Does your character know how to read? If yes, who taught them? If not, why?
Back when he was still just a test subject for his family, Chikusa learned to read from another, older test subject, the closest he really had to a ‘big brother’ like figure. The older boy would tell him elaborate stories and read him the books he could manage to lay his hands on. He taught Chikusa the basics of reading and Chikusa taught himself a little bit more after he, Mukuro, and Ken escaped. However, it wasn’t really until they were imprisoned and Chikusa found himself in a building with a library and a lot of down-time that he really put a lot of effort into learning to read and write better and really grew to love reading.
Do they enjoy reading for themselves?
Chikusa definitely enjoys reading for himself and himself only, actually. It’s the ultimate form of escapism to him. If the book is good and the story engaging enough, Chikusa can tune out reality and live in the book until he finishes it, devouring it and ignoring all the turmoil and grime of the real world.
Is reading aloud easy for them? Do they read to others?
Chikusa will not read aloud. He doesn’t like to talk overly much to begin with and finds it hard to read aloud. He always reads faster than he talks and often finishes reading the page before he finishes saying the first paragraph and gets too eager to go onto the next page, stammering and stumbling over words, which annoys him to hear. He flat out refuses to read aloud, not that he gets asked much anyway.
Favorite book?
Chikusa doesn’t really think he’s read enough books to really have a favourite. Each new book either becomes his favourite or trash, one way or the other.
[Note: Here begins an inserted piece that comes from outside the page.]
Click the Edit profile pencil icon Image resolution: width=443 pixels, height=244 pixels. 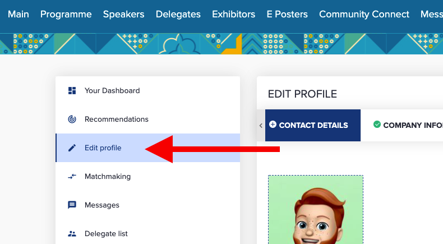pos(72,148)
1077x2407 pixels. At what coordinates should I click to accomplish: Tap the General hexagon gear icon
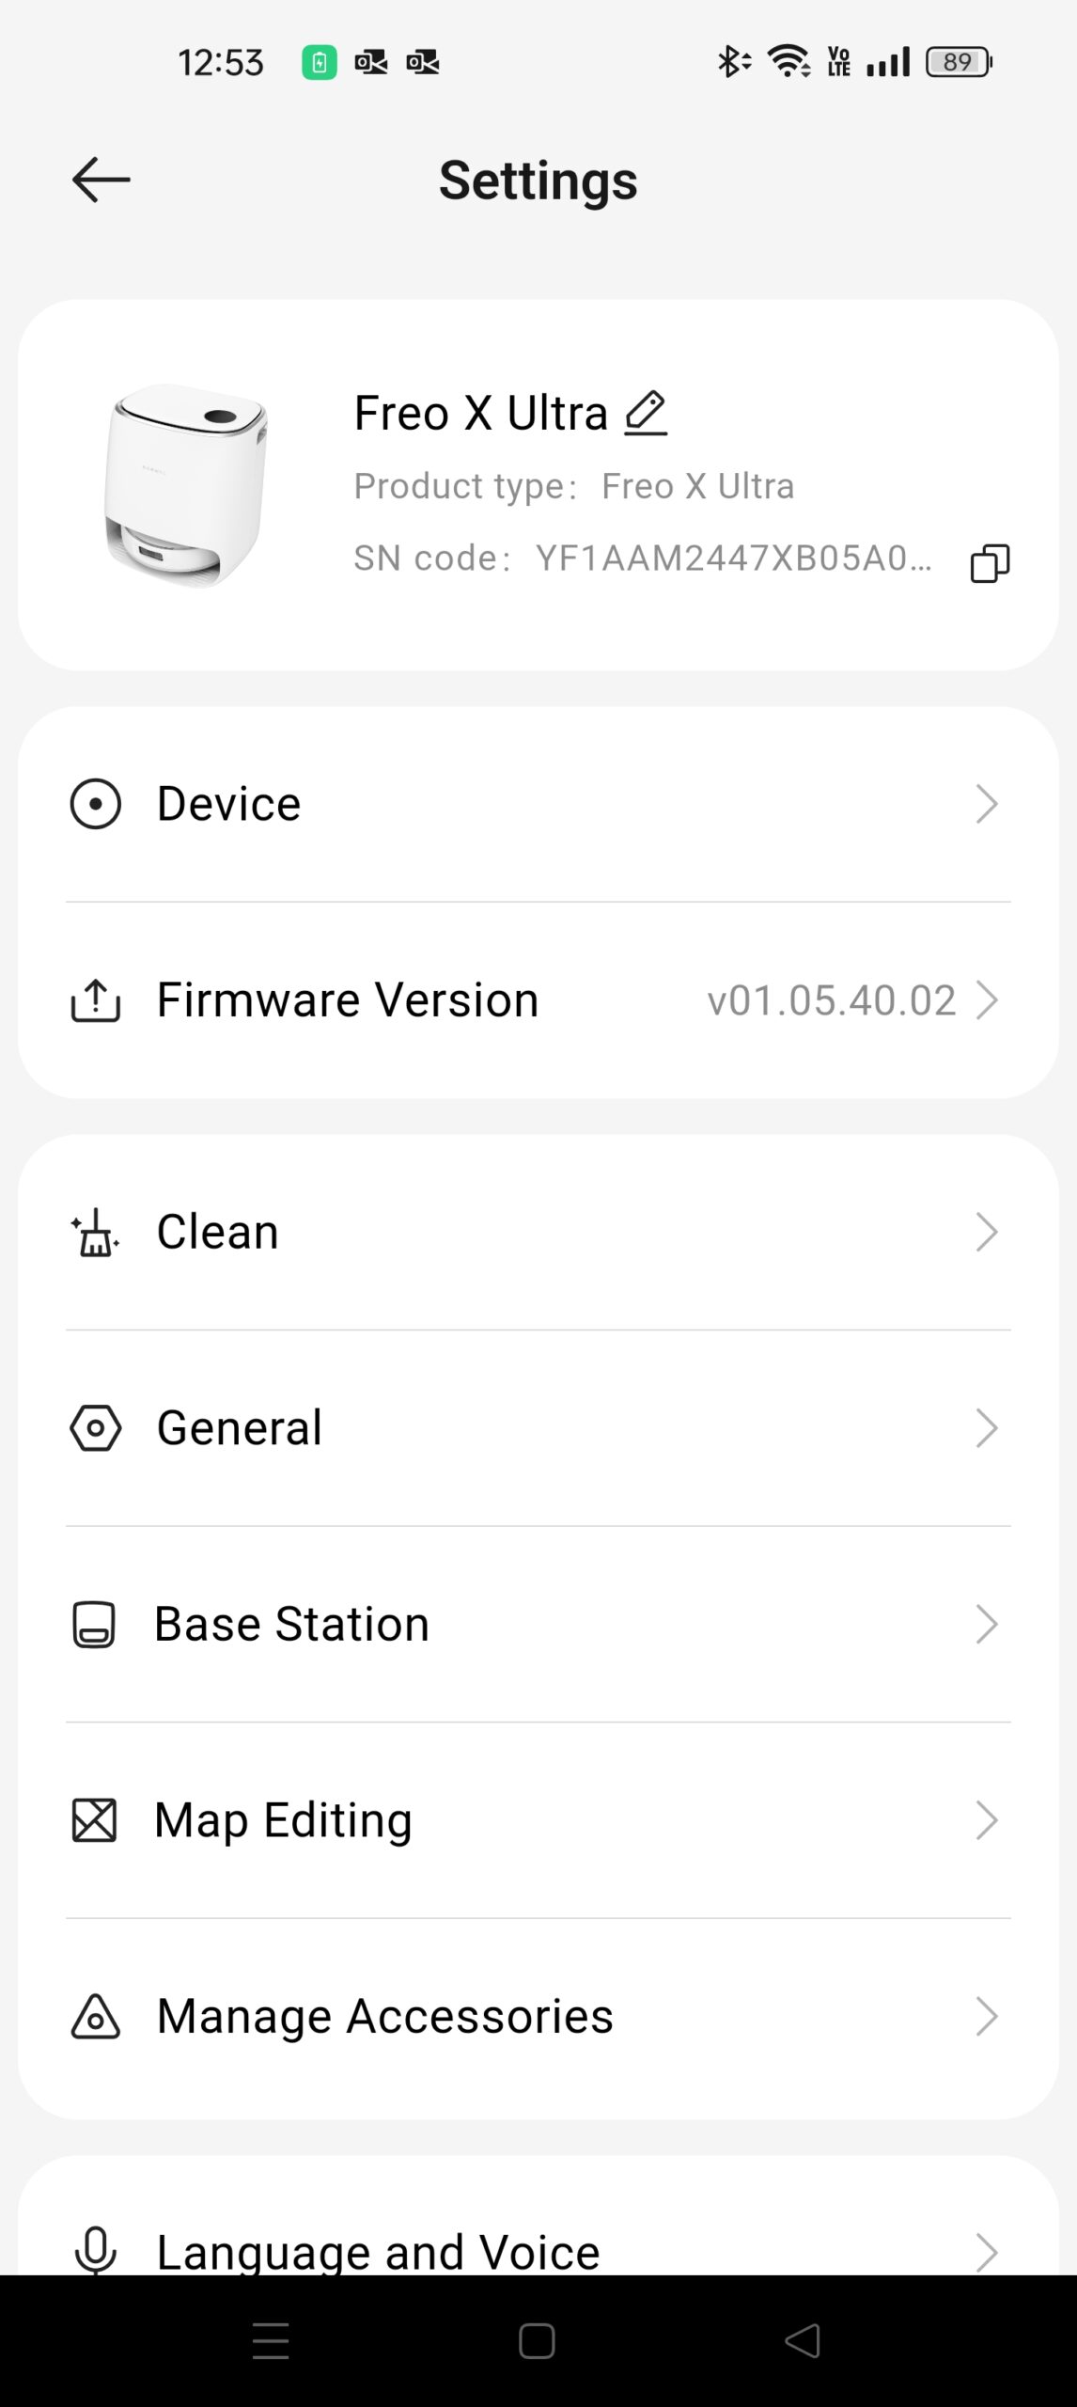(96, 1428)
He loves so many books, loves so many fictional worlds, that he can’t narrow it down to just one or even three or four.
What sort of stories do they enjoy?
Anything. Chikusa will literally read anything because that’s often what he’s forced to do. All the books he reads are ones he finds or ones that are easy enough for him to simply take, used books or lost books, old books or dime-store trash novels. However, Chikusa really does enjoy horror novels or fantasy novels since they tend to keep the story progressing quickly and the action moving along enough for him to steadily stay engrossed in it. That’s not to say there hasn’t been any drama or romance books that have done that, no true crime or essays that haven’t grabbed him. He really will try anything, with a fair shot. He’s not overly into poetry though, save for the occasional Bukowski or Atwood, Kaufman, Ginsberg, maybe some Rilke or Poe very rarely.
Do they themselves write?
Chikusa doesn’t. He can and he would enjoy doing so but everything he writes is by hand and his handwriting is not the best. His hands also cramp easily. On top of that, he lives with very little, if any privacy, and he hates the thought of trying to write something only to have the others find it, read it, and ridicule it.
Magazines? Books? Blogs? Do they subscribe to anything?
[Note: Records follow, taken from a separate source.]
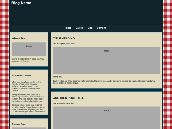The width and height of the screenshot is (172, 129).
Task: Click the Dec 7, 2017 title description
Action: pos(64,44)
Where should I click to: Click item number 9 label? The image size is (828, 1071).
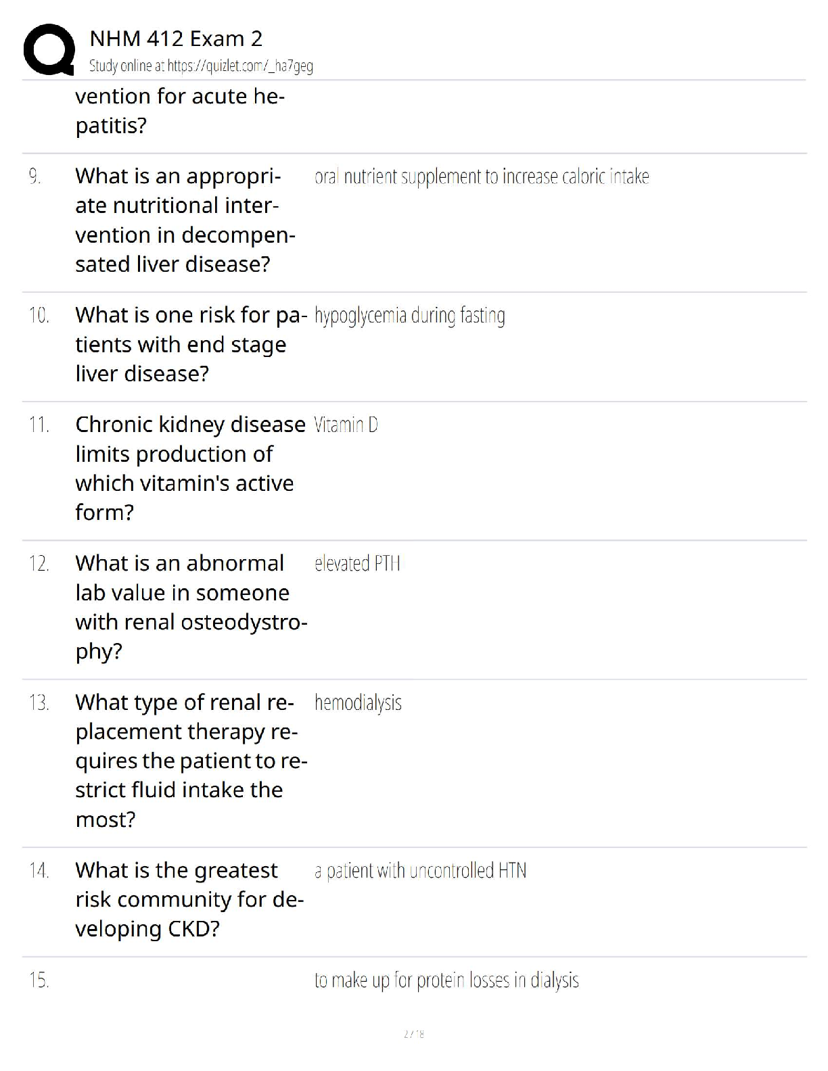coord(35,177)
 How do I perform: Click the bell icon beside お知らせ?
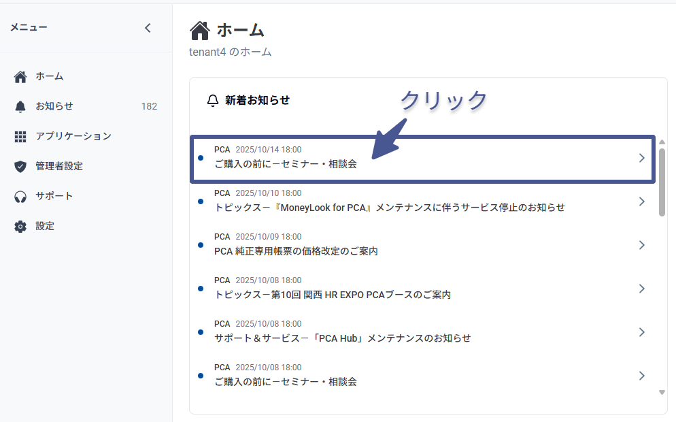tap(20, 106)
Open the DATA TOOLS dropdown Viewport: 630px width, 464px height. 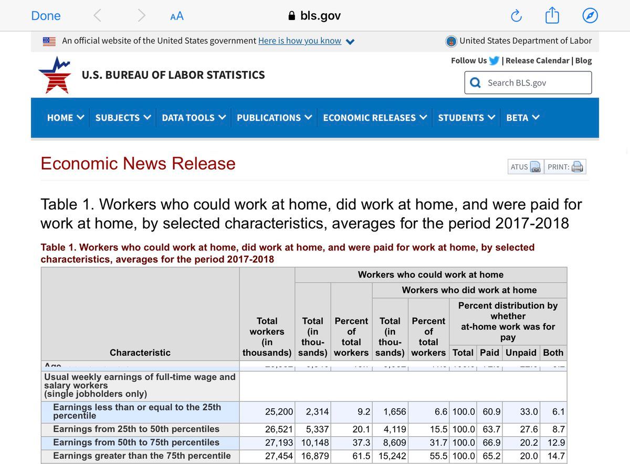click(x=194, y=118)
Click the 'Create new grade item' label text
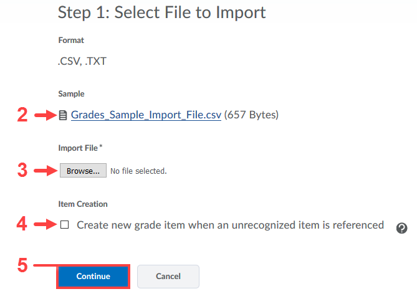Screen dimensions: 417x299 point(230,225)
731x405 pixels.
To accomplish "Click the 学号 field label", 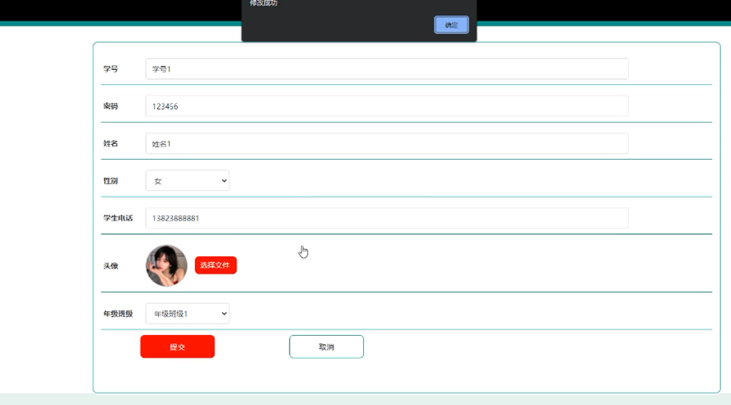I will point(110,69).

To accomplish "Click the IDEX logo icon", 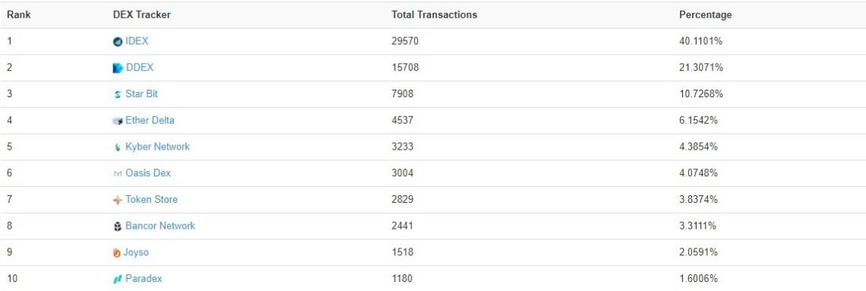I will click(x=117, y=42).
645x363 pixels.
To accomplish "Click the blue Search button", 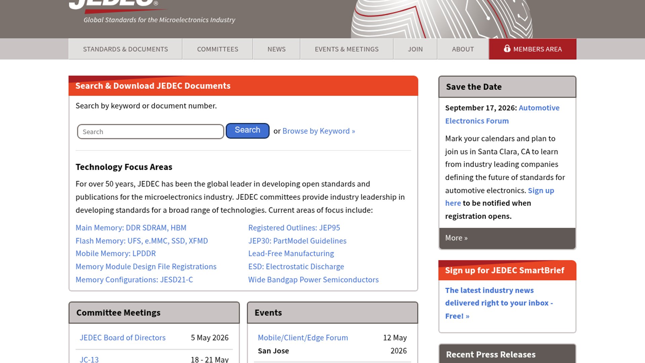I will [248, 130].
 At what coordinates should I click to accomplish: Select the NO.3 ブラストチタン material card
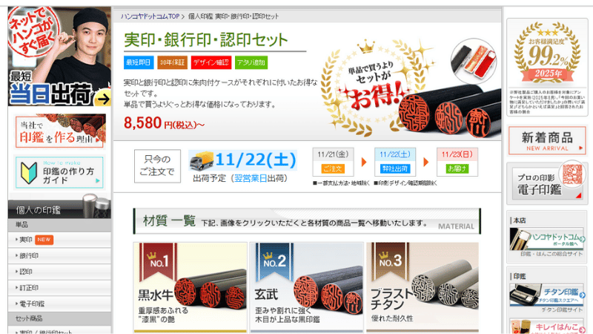pos(423,287)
Chikusa cannot afford to subscribe to anything. If he had a choice, he’d really like Google Books or Kindle, some app he could buy cheap books from and read them on his phone or a tablet if he had one. He’d also be intrigued by Texture, provided any of the magazines interested him - he likes Rolling Stone and Mad, along with Playboy and magazines of it’s ilk. What can he say? He’s a growing boy.
Do they have a blog? if they had one, what would they blog about?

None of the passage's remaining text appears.